### Written instruction
Copy the material below line for line, changing nothing.
— START Material provided —
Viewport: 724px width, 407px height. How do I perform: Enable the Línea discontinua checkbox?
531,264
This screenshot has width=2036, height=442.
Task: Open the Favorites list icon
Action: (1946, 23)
— END Material provided —
### Task solution
Viewport: 724px width, 407px height. How do I perform: Enable the Línea discontinua checkbox?
531,264
This screenshot has width=2036, height=442.
Task: Open the Favorites list icon
Action: (1946, 23)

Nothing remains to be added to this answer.